6) Finally predict the average temp_f based on a set of years in the `sample_data` table.

In [None]:
%%bigquery
SELECT
  *
FROM
  ML.PREDICT (MODEL `bigqueryml_ca.temperature_model`,
    (
    SELECT year
    FROM `bigqueryml_ca.sample_data`
  ) 
)

ORDER BY year asc

We can see the average temperature is trending upwards for the State of Alaska. 

Finally we will save the dataset for average temperature vs years into a dataframe, and then add in the machine learning result.  We will combine the data into a data frame and plot the data to observe the linear regression visually.

In [None]:
%%bigquery avg_temperature
SELECT AVG(b.temp) as Temp_f, cast(b.year as int64) as year
FROM `bigquery-public-data.noaa_gsod.stations` a
JOIN `bigquery-public-data.noaa_gsod.gsod*` b
ON a.usaf=b.stn AND a.wban=b.wban 
WHERE a.country='US' and a.state='AK' AND b.year < '2020'
Group By b.year, a.state

In [None]:
%%bigquery mlresult
SELECT
  year, predicted_Temp_f as Temp_f
FROM
  ML.PREDICT (MODEL `bigqueryml_ca.temperature_model`,
    (
    SELECT cast(b.year as int64) as year
    FROM `bigquery-public-data.noaa_gsod.stations` a
    JOIN `bigquery-public-data.noaa_gsod.gsod*` b
    ON a.usaf=b.stn AND a.wban=b.wban 
    WHERE a.country='US' and a.state='AK' AND b.year < '2020'
    ) 
)


In [None]:
import pandas as pd
frames = [avg_temperature, mlresult]
result = pd.concat(frames)

In [None]:
%matplotlib inline
result.plot(kind='scatter', x='year', y='Temp_f');

Modify the code blocks above to find your own insights in the NOAA dataset!
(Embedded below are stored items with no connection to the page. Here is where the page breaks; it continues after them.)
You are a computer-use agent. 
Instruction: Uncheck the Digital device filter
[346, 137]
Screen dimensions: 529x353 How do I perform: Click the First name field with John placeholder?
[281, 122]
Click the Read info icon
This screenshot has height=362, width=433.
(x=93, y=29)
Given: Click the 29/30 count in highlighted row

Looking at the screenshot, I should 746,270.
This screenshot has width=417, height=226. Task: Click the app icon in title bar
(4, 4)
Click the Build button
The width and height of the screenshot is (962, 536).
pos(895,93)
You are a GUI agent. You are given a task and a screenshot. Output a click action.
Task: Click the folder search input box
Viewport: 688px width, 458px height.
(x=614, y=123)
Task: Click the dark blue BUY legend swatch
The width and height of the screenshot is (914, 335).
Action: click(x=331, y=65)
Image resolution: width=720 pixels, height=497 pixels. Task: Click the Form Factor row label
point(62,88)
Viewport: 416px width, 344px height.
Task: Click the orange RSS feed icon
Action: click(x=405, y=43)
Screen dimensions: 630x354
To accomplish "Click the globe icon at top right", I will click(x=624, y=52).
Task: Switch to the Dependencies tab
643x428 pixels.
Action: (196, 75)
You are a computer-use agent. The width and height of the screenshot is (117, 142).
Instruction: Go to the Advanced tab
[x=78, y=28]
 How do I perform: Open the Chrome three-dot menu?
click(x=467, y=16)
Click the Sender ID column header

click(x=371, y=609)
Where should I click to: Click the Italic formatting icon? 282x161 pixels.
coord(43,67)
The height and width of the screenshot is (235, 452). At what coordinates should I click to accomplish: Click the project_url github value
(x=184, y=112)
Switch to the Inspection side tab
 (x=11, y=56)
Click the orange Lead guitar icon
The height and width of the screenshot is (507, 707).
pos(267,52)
#### Lab: Exploring Binary Logistic Regression in Big Query ML

The next algorithm we will look at is Binary Logistic Regression which is used to predict the odds of an event outcome based on a set of independent variables.  For this example we will look at Census data as it pertains to income bracket vs several other independent variables.  For this example we will split the dataset into 4 chunks, where we train the model on 3 of them and evaluate on the last.  We use the `FARM_FINGERPRINT` function to create a hash on each row, limited to one of four chunks.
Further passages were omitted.